John knows he is an egoist. He is not an egomaniac, no matter how many different people throw the term at him. Now, in this filthy camp in the green-tinged light, people call themselves egomaniacs because it makes them seem important, higher than they really are. John has no need for that kind of inflation. He stands at the right hand of a God-maker and controls the most destructive and essential element.
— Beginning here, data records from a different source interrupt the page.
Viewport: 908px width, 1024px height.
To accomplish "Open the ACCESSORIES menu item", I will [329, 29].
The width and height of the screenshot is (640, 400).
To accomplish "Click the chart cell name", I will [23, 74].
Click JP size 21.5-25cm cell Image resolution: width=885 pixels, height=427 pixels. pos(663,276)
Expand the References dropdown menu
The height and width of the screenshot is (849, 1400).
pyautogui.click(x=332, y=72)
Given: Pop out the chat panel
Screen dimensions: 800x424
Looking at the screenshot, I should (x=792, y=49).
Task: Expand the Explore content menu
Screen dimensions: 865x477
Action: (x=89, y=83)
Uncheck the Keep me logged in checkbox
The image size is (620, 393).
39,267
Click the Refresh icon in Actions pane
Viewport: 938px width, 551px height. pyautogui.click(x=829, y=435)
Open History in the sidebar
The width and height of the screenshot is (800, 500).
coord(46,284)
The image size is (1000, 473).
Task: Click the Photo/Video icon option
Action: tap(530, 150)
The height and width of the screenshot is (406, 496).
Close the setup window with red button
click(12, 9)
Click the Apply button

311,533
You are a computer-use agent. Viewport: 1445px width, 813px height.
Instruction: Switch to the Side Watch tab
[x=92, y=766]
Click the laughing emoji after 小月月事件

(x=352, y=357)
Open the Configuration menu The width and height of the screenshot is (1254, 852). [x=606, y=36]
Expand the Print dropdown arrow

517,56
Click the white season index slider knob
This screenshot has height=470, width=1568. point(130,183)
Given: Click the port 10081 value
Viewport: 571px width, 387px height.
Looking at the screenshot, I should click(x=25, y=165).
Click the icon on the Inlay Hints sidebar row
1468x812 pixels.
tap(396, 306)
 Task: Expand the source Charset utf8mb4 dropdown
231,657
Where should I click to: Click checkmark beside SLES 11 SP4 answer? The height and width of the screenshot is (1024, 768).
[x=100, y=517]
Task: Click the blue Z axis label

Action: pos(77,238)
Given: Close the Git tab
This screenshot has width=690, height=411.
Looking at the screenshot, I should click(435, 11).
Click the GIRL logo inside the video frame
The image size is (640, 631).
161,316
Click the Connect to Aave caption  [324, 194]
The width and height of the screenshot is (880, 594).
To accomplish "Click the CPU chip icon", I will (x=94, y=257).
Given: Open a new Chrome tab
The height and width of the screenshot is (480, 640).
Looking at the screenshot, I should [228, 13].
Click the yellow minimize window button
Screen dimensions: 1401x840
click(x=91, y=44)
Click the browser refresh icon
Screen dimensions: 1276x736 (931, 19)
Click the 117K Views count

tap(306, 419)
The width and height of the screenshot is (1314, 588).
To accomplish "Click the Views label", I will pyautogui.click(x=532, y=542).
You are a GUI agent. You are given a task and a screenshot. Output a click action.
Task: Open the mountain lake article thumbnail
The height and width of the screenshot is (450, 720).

He is feared; he is powerful. These are facts like his control over light and heat. No one questions his control anymore; no one belittles his power. These are not what make him an egoist.
It is the little leather-bound book that he keeps inside his jacket that makes him an egoist. The one full of soft, handwritten pages that he sneaks out late at night. He thumbs through the pages and keeps a tiny flare close enough to warm the pages but not burn them. Magneto keeps dozens of books scattered throughout the base, Nietzsche and Shakespeare and others and has offered John the use of his library. Neither of them has ever touched the books, but they remain little packets of normalcy that stay safely packed away in trunks and backpacks and tents. They serve as reminders of a time when words were enough.
John has never touched Magneto's books, although he carries several of them as a courtesy. He prefers to reread his own work. His own lines, written in his own hand in soft black ink across tan pages. They are not complete stories; those he had to leave in a thick binder at Xavier's. All he has is his poetry, single snapshots of lust and love and jealousy. Verse after verse begging to be The One, celebrating little touches, cursing Her. He reads it and feels the joy and hurt rush over him, as strong as the first time. He pulls his blanket over his head and uses his old bic, and it feels just like he's back at school, waiting for Bobby to come back from a meeting or a date. He reads them over and over again, turning to specific ones depending on his mood, because no one can capture the feelings John craves better than himself.
When he wakes from a rare good dream, he always tries to capture it in verse, or even prose. Needs to have good memories in there too, the ones from school he never bothered to record because he was too busy living. He needs them in the thin warm journal, because he's too much of an egoist for anyone's surrogate joy to do.